Today, the dollar index rose above last week’s peak around the 99.68 level, setting a new high for 2026. This movement is supported by a tense fundamental backdrop:
→ Inflationary pressures from rising oil prices. Markets may be pricing in a “higher for longer” scenario, with elevated Fed rates persisting.
→ Safe-haven demand. Escalation in the Middle East—including strikes on Iran and the rise of hardline leader Mojtaba Khamenei in Tehran—may push market participants towards defensive strategies and the US dollar.
→ Weakness in other currencies. The Middle East conflict can weigh on the yen and euro, as European and Japanese economies remain highly sensitive to energy prices.
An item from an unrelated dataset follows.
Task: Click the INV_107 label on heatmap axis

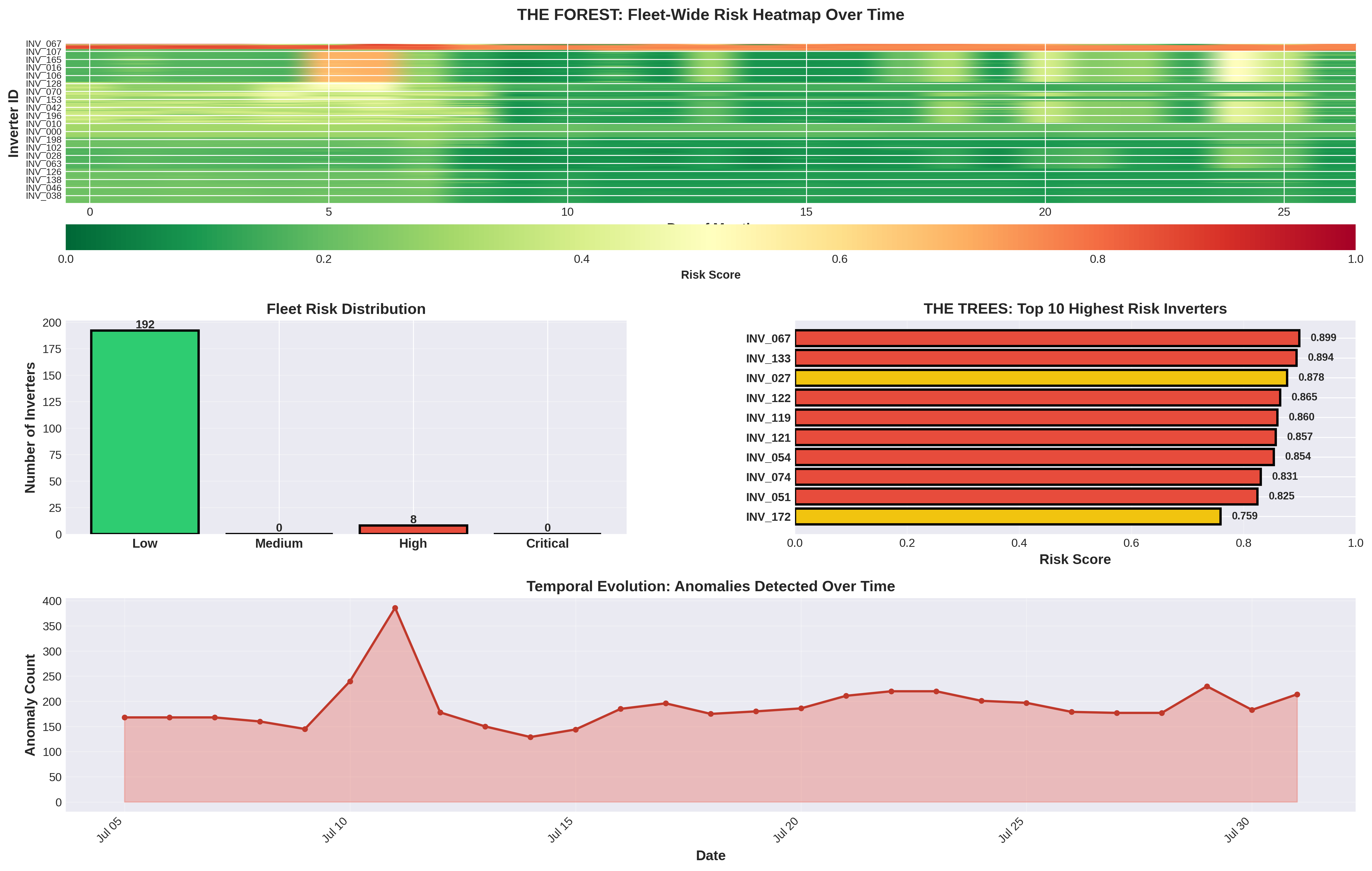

On the morning of 3 March, analysing the DXY chart, we:
→ drew an ascending channel (highlighted in blue);
→ anticipated that military escalation could drive the DXY index to the upper boundary of the channel.
Indeed, on the same day, the dollar index surged:
→ breaking above the channel’s upper boundary;
→ the RSI indicator entered overbought territory;
→ price slightly exceeded the January peak, signalling a possible bull trap.
As indicated by the first arrow, a long upper wick formed at the peak on 3 March, showing seller activity around the 99.60 level. Today’s brief surpassing of last week’s peak confirms this thesis, resembling a Liquidity Grab pattern.
On the other hand, buyers:
→ demonstrated strength at the market open (the bullish gap may continue to act as support);
→ can rely on support from the line dividing the upper half of the channel into two quarters (shown by the second arrow).
Traders should therefore be prepared for a scenario where DXY fluctuations show signs of stabilising near the yearly highs. Key developments around Iran are likely to have the strongest influence on the evolving balance.